Cardiomyocyte progenitors generated by direct reprogramming and molecular beacon selection attenuate ventricular remodelling after experimental myocardial infarction

Both naturally occurring and artificially engineered multipotent cardiac progenitor cells (CPCs) are associated with highly variable cardiomyocyte (CM) differentiation efficiencies, resulting in unpredictable and/or low CM yields. Therefore, CM-committed progenitors may be a more reliable cell product for therapeutic use. Here, we demonstrate that unipotent progenitors are part of the phenotype spectrum arising during direct reprogramming of neonatal cardiac fibroblasts towards CMs using lentiviral transduction of Gata4, Mef2c, Tbx5, and Myocd. Induced CM progenitors (iCMPs) simultaneously express CPC- and CM-specific proteins and can be selected via hairpin oligonucleotide molecular beacons targeting Myh6/7-mRNA–expressing cells. Purified iCMPs can be expanded extensively with preserved phenotype using ascorbic acid and give rise to CM-like cells in differentiation assays.
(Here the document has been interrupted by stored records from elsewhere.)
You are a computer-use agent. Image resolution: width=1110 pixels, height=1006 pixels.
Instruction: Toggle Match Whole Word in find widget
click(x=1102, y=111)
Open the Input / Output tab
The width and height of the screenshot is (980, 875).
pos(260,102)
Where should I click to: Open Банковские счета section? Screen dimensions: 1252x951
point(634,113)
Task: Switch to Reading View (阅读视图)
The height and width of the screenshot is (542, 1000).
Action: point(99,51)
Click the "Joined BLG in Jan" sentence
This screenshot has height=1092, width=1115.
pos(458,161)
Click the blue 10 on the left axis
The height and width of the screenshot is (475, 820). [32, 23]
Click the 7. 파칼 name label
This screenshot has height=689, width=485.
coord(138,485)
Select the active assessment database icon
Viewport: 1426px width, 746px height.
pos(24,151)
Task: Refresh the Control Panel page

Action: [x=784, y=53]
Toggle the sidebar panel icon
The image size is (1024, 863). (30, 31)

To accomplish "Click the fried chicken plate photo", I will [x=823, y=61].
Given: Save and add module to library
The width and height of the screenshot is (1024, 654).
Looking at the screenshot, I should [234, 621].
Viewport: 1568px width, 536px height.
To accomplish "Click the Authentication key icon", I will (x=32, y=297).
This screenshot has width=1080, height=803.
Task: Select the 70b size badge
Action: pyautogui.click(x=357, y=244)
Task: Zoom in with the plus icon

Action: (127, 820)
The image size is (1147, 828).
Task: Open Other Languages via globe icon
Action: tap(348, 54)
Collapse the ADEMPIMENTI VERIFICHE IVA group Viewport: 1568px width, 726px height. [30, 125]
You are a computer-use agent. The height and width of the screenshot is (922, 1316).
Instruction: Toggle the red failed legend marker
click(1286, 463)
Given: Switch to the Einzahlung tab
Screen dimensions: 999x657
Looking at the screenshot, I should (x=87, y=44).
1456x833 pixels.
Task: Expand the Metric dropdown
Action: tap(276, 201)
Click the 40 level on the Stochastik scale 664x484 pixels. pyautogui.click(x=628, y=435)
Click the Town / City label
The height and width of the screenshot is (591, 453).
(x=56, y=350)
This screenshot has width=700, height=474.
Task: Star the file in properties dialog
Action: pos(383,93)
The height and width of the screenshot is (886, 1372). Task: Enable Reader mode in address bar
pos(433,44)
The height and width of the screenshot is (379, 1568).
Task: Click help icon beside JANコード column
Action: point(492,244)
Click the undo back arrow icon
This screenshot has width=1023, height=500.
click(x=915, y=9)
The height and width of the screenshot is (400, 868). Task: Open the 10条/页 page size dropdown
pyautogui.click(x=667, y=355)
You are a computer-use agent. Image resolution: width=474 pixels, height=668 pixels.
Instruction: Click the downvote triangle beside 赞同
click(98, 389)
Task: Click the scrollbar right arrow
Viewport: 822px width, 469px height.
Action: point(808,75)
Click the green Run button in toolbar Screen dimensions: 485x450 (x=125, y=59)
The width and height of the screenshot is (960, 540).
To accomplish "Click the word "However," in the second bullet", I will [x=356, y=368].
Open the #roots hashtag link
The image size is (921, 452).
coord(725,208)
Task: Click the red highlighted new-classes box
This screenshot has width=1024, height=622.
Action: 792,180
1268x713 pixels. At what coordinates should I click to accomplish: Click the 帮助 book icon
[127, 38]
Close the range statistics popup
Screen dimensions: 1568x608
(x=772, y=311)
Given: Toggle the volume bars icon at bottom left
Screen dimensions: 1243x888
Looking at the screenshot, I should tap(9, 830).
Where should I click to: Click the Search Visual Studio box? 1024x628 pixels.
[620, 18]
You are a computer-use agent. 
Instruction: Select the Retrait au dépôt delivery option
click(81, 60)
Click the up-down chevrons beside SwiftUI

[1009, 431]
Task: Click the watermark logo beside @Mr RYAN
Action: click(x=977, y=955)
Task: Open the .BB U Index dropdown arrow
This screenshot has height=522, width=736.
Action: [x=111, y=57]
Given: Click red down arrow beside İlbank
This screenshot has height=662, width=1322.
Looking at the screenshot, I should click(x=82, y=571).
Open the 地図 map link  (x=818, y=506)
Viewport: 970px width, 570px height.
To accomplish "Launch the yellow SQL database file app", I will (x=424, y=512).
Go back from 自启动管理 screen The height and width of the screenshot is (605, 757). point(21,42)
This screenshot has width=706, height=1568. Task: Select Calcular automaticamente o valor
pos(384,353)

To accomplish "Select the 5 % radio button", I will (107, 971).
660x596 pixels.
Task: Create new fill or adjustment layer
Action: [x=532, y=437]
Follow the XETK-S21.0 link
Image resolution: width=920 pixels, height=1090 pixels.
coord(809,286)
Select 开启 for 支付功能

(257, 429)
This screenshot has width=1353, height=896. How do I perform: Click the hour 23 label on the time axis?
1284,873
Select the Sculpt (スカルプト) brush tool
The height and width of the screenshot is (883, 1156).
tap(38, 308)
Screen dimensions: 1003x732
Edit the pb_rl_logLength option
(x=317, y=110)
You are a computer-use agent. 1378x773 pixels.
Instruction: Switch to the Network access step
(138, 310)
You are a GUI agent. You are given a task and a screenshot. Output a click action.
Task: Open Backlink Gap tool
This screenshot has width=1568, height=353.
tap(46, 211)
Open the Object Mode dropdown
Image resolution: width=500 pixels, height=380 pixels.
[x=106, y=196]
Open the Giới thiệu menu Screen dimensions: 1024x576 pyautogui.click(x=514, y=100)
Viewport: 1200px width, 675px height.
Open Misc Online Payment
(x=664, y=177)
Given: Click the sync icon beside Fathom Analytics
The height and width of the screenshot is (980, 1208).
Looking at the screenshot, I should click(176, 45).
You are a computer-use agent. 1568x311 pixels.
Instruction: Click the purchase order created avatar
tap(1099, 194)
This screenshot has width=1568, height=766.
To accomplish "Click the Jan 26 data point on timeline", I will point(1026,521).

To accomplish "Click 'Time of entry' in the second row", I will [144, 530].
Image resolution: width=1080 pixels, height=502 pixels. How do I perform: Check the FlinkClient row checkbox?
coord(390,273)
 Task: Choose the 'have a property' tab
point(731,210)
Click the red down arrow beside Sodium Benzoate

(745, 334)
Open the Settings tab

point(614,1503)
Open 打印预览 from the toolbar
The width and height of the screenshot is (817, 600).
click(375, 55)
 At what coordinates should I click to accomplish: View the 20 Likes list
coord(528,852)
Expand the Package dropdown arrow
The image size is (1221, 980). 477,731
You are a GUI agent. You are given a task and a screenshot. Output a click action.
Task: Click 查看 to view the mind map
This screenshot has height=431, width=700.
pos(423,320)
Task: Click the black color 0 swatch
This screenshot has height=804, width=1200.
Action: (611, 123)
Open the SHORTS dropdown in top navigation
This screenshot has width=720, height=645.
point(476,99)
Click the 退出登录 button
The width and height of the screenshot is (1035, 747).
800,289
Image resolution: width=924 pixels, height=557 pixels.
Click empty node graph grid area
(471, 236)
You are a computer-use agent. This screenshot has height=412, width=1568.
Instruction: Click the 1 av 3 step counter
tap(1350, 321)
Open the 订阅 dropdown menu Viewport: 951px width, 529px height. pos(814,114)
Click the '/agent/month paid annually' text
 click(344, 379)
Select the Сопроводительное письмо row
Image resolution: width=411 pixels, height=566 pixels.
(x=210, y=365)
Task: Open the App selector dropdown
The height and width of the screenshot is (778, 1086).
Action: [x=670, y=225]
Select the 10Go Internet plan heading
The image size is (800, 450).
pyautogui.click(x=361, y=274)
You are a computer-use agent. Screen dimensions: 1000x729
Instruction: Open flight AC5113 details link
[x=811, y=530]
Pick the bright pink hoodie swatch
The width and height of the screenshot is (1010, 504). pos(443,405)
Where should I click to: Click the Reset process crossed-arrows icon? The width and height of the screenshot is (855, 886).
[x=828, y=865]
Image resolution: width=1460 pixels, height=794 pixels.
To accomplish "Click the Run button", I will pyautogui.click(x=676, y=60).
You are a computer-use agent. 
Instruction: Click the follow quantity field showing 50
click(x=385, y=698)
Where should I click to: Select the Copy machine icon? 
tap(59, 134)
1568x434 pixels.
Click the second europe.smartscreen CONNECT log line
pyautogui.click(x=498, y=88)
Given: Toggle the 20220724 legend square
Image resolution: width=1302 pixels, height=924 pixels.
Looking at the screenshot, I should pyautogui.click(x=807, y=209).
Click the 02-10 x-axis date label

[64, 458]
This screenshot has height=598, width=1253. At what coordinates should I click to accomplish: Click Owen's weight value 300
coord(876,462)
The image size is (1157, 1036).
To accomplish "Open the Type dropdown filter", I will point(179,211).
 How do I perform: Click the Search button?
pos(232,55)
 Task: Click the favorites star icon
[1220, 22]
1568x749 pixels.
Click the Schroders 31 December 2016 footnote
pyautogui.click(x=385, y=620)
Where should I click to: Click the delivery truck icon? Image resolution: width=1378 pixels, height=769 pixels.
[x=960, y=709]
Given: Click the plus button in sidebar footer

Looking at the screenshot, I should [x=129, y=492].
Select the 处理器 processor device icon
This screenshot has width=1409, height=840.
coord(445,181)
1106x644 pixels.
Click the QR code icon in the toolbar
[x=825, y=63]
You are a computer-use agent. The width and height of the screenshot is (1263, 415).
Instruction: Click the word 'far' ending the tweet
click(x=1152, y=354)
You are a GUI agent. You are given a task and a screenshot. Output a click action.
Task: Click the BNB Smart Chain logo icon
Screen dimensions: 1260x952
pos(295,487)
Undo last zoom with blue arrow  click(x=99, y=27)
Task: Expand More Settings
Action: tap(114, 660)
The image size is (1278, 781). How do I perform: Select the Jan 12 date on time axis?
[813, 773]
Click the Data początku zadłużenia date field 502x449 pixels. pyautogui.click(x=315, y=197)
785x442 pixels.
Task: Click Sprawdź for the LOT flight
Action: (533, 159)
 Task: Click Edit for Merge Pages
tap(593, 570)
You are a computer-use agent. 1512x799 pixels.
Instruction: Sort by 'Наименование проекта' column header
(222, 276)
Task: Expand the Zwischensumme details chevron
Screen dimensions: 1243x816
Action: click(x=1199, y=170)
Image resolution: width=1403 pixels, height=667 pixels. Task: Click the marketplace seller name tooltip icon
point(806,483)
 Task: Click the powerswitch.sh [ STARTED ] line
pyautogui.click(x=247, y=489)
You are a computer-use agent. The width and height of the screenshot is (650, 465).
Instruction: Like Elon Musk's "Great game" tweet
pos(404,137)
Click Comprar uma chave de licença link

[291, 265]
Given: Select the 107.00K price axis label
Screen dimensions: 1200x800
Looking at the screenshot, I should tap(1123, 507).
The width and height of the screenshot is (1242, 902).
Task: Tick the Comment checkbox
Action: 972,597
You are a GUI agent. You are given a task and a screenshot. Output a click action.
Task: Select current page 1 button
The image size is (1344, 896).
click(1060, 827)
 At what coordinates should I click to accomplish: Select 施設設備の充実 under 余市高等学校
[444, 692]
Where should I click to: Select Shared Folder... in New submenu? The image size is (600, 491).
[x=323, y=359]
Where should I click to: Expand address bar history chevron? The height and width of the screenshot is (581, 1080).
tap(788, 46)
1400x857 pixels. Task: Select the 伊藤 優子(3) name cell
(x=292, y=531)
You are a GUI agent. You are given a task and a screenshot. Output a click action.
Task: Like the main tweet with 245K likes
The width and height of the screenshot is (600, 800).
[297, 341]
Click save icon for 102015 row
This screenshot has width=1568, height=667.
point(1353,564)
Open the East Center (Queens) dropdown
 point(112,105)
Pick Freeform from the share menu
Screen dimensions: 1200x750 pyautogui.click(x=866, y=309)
When transplanted into infarcted mouse hearts, iCMPs prevent CM loss, attenuate fibrotic scarring, and preserve ventricular function. Given the clinical failure of conventional cardiac cell therapy using adult stem cells, further translational development of this iCMP approach is warranted. Overall design: Three sample groups were analyzed: (1) murine neonatal cardiac fibroblasts (CF, starting cells), (2) murine induced cardiomyocyte progenitors (iCMP, purified GMTMy-reprogrammed cells), (3) murine adult left ventricular heart tissue (AHT). Two biological replicates were included for each sample group.